本文:
┄┄┄┄┄┄┄┄┄┄┄┄┄┄┄┄┄┄┄┄
コミュニケーションというのは、そこにいる人と特性の組み合わせによって、その手段は変わりえる。千差万別で決して一意に決まるものではない。
障害者雇用になかなか踏み込めない企業の中には「まだそうした体制下にない」と不安を感じているところが多い。ただ視聴覚障がい者の中でもその特性は千差万別で、標準的な対応をしたからといって必ずしもうまくいくわけではない。
ある学校法人では「せっかく車椅子対応のトイレにしたのに、あまり使われていない」「新たなニーズが出てきてしまって、一体どこまで対応すればいいのか分からない」と漏らす。的確に設備投資をしなければならないお立場にとってはなんとも悩ましいことだが、「進めながら対応する」「進めながら変えていく」という少々開き直った柔軟性をもたなければ、フラストレーションは溜まる一方かもしれない。
そもそも”人”というのは多様なもの。会社のマネージャーにとって人材教育ほど悩ましいものはないが、それは部下ごと対応がまちまちで、同じやり方が全員に通用しないからだ。これが、なぜか身体障害をもつ方に対しては、ステレオタイプな観念にとらわれがちだ。
┄┄┄┄┄┄┄┄┄┄┄┄┄┄┄┄┄┄┄┄
提供データ:
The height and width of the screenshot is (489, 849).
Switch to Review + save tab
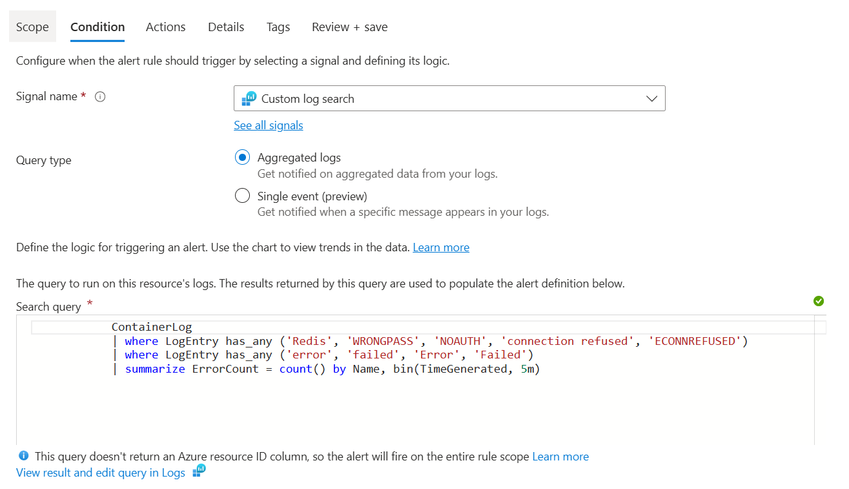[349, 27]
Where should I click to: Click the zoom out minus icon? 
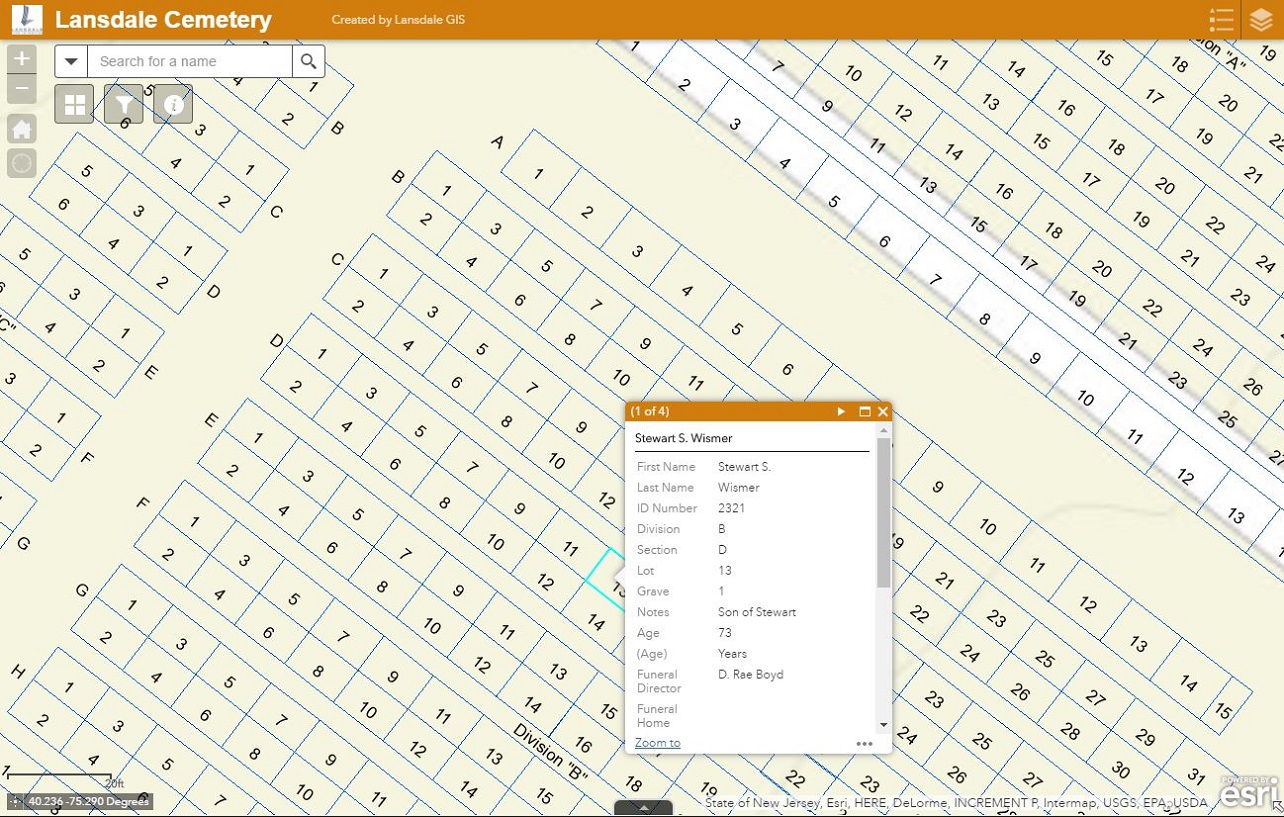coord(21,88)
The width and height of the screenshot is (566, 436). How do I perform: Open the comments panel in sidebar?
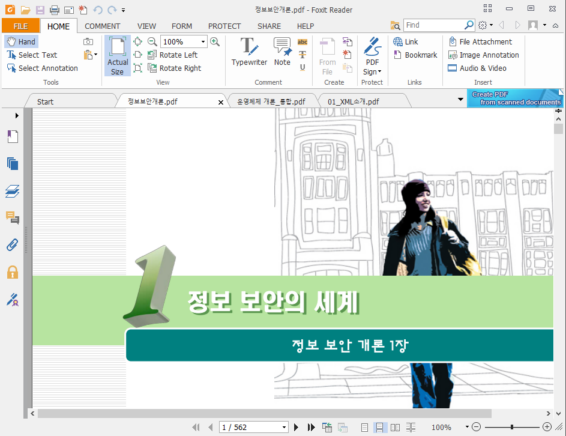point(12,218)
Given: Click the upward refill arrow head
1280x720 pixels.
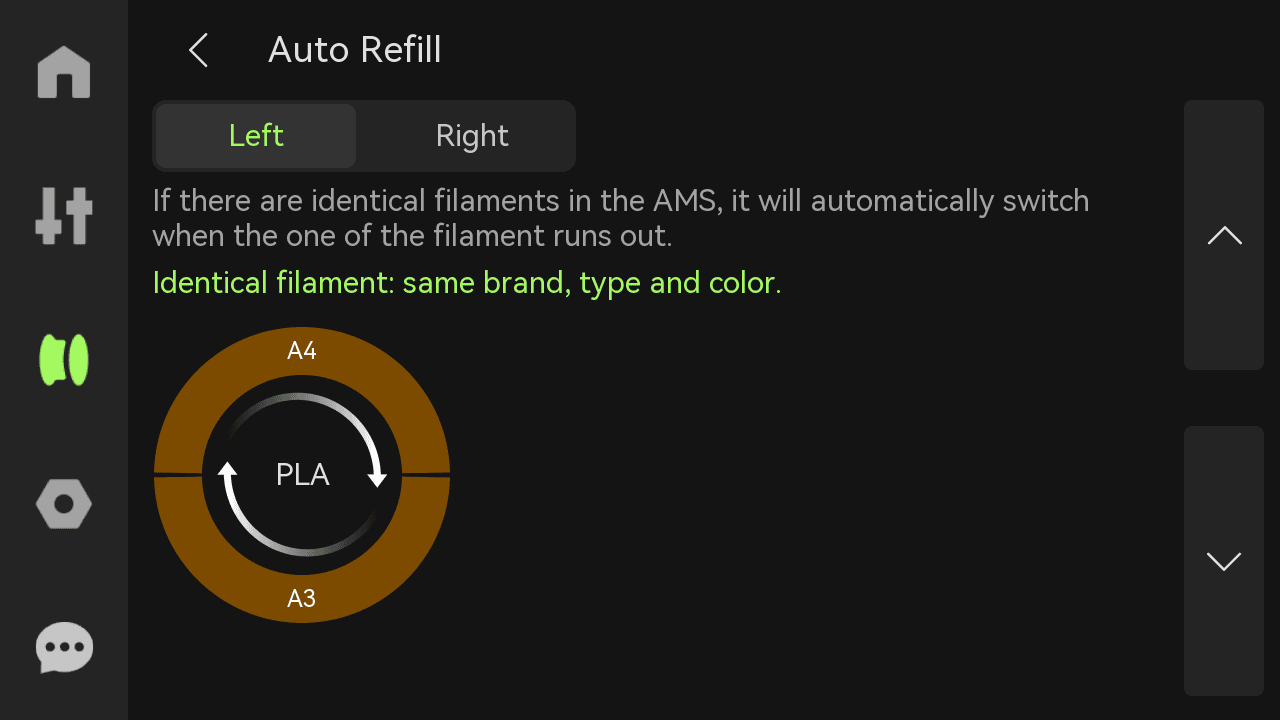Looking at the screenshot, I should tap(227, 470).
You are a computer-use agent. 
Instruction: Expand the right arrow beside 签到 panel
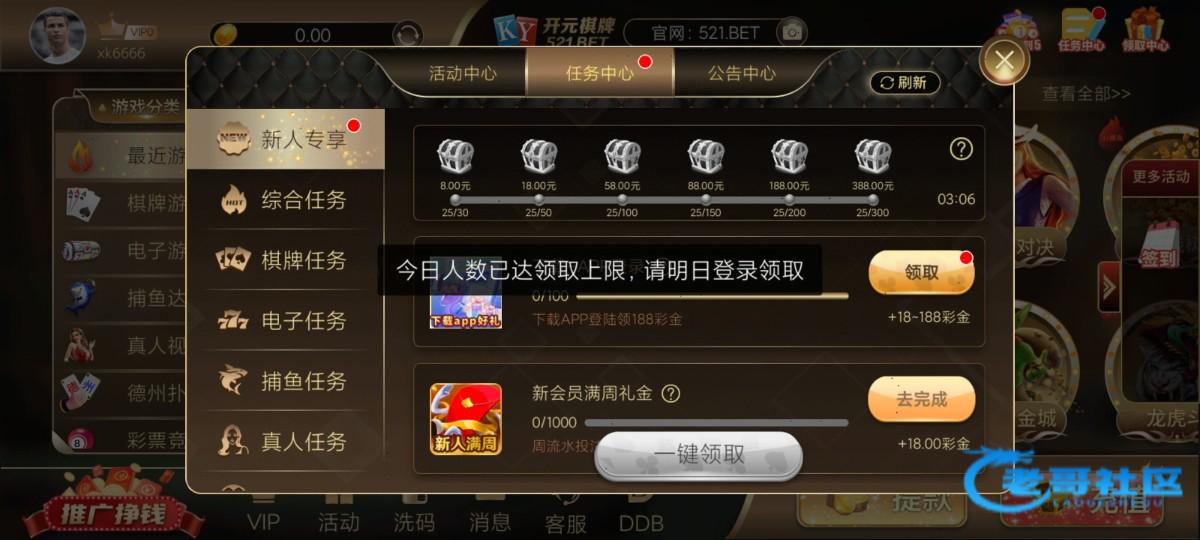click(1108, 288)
┄┄┄┄┄┄┄┄┄┄┄┄┄┄┄┄┄┄┄┄
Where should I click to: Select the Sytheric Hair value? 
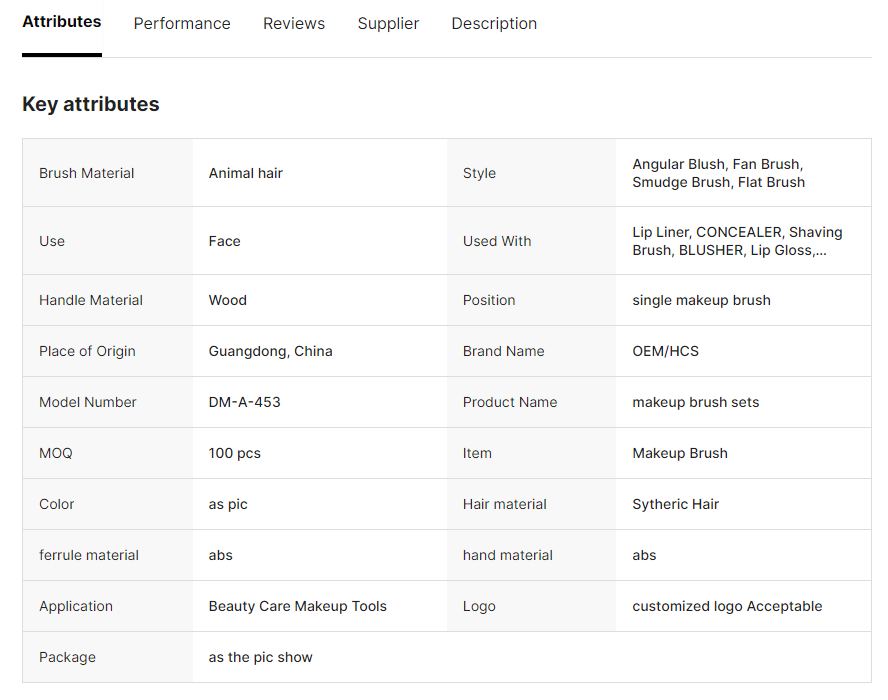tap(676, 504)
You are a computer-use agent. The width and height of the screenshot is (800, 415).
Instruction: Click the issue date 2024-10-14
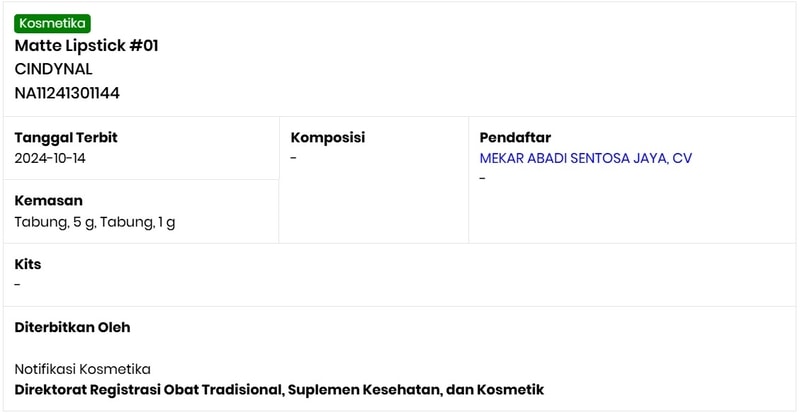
┄┄┄┄┄┄┄┄┄┄┄┄┄┄┄┄┄┄┄┄
作業内容:
1 - 本文の「障害者雇用になかなか踏み込めない企業の中には「まだそうした体制下にない」と不安を感じているところが多い。」という一文を英語に訳すとどうなりますか？
2 - 一覧のうち、「The height and」を含む行から「click(1108, 288)」を含む行までを、そのまま書き写してもらえますか？画像は省いてください。

解答:
1 - Many of the companies that find it hard to move forward with employing people with disabilities feel anxious that they "do not yet have such a system in place."

2 -
The height and width of the screenshot is (489, 849).
Switch to Review + save tab
[349, 27]
Where should I click to: Click the zoom out minus icon? 
coord(21,88)
The width and height of the screenshot is (566, 436). How do I perform: Open the comments panel in sidebar?
point(12,218)
Given: Click the upward refill arrow head
1280x720 pixels.
Looking at the screenshot, I should tap(227, 470).
You are a computer-use agent. 
Instruction: Expand the right arrow beside 签到 panel
click(1108, 288)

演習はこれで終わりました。